## Data entries
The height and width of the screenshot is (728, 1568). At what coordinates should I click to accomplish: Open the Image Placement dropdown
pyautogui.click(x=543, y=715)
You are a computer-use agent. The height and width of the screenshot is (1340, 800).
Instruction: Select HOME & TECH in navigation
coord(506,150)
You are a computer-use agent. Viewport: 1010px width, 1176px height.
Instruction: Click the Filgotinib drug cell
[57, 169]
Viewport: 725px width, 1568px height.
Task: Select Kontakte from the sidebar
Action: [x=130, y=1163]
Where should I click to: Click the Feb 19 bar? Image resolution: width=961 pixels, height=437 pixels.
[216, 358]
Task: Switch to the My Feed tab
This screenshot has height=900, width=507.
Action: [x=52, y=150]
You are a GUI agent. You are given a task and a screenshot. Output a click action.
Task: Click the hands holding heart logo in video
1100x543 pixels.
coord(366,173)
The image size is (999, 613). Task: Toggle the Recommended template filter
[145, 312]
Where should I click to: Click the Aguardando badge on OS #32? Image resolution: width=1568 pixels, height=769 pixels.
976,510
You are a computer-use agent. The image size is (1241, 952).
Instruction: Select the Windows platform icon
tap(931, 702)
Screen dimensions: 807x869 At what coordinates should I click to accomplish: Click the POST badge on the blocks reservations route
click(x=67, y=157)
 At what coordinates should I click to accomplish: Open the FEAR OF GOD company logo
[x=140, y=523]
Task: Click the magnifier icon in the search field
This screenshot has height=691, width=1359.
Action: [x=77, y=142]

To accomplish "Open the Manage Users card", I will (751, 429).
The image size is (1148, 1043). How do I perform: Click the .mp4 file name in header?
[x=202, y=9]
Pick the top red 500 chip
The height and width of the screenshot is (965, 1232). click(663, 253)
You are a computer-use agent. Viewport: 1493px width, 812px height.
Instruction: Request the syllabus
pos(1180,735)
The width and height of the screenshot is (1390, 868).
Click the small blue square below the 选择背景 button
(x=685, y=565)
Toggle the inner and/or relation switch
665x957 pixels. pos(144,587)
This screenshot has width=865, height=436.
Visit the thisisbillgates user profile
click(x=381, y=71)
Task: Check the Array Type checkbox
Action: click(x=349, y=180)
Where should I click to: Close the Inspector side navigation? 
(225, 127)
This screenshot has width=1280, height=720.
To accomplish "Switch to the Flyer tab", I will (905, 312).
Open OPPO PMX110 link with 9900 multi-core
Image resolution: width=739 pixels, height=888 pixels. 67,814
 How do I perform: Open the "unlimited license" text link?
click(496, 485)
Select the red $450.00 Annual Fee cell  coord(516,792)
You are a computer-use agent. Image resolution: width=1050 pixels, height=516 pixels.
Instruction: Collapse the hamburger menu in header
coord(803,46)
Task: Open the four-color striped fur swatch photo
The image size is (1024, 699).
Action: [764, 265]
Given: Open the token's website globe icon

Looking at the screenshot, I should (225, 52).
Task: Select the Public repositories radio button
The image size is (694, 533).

## Task instructions
Rewrite all of the rows above, swapping "computer-use agent" for "desktop automation agent" and leaving everything else unchanged.

## Full answer
The height and width of the screenshot is (728, 1568). At what coordinates should I click to accomplish: Open the Image Placement dropdown
pyautogui.click(x=543, y=715)
You are a desktop automation agent. The height and width of the screenshot is (1340, 800).
Instruction: Select HOME & TECH in navigation
coord(506,150)
You are a desktop automation agent. Viewport: 1010px width, 1176px height.
Instruction: Click the Filgotinib drug cell
[57, 169]
Viewport: 725px width, 1568px height.
Task: Select Kontakte from the sidebar
Action: [x=130, y=1163]
Where should I click to: Click the Feb 19 bar? Image resolution: width=961 pixels, height=437 pixels.
[216, 358]
Task: Switch to the My Feed tab
This screenshot has height=900, width=507.
Action: [x=52, y=150]
You are a GUI agent. You are given a task and a screenshot. Output a click action.
Task: Click the hands holding heart logo in video
1100x543 pixels.
coord(366,173)
The image size is (999, 613). Task: Toggle the Recommended template filter
[145, 312]
Where should I click to: Click the Aguardando badge on OS #32? Image resolution: width=1568 pixels, height=769 pixels.
976,510
You are a desktop automation agent. The image size is (1241, 952).
Instruction: Select the Windows platform icon
tap(931, 702)
Screen dimensions: 807x869 At what coordinates should I click to accomplish: Click the POST badge on the blocks reservations route
click(x=67, y=157)
 At what coordinates should I click to accomplish: Open the FEAR OF GOD company logo
[x=140, y=523]
Task: Click the magnifier icon in the search field
This screenshot has height=691, width=1359.
Action: [x=77, y=142]

To accomplish "Open the Manage Users card", I will (751, 429).
The image size is (1148, 1043). How do I perform: Click the .mp4 file name in header?
[x=202, y=9]
Pick the top red 500 chip
The height and width of the screenshot is (965, 1232). click(663, 253)
You are a desktop automation agent. Viewport: 1493px width, 812px height.
Instruction: Request the syllabus
pos(1180,735)
The width and height of the screenshot is (1390, 868).
Click the small blue square below the 选择背景 button
(x=685, y=565)
Toggle the inner and/or relation switch
665x957 pixels. pos(144,587)
This screenshot has width=865, height=436.
Visit the thisisbillgates user profile
click(x=381, y=71)
Task: Check the Array Type checkbox
Action: click(x=349, y=180)
Where should I click to: Close the Inspector side navigation? 
(225, 127)
This screenshot has width=1280, height=720.
To accomplish "Switch to the Flyer tab", I will (905, 312).
Open OPPO PMX110 link with 9900 multi-core
Image resolution: width=739 pixels, height=888 pixels. 67,814
 How do I perform: Open the "unlimited license" text link?
click(496, 485)
Select the red $450.00 Annual Fee cell  coord(516,792)
You are a desktop automation agent. Image resolution: width=1050 pixels, height=516 pixels.
Instruction: Collapse the hamburger menu in header
coord(803,46)
Task: Open the four-color striped fur swatch photo
The image size is (1024, 699).
Action: [764, 265]
Given: Open the token's website globe icon

Looking at the screenshot, I should (225, 52).
Task: Select the Public repositories radio button
The image size is (694, 533).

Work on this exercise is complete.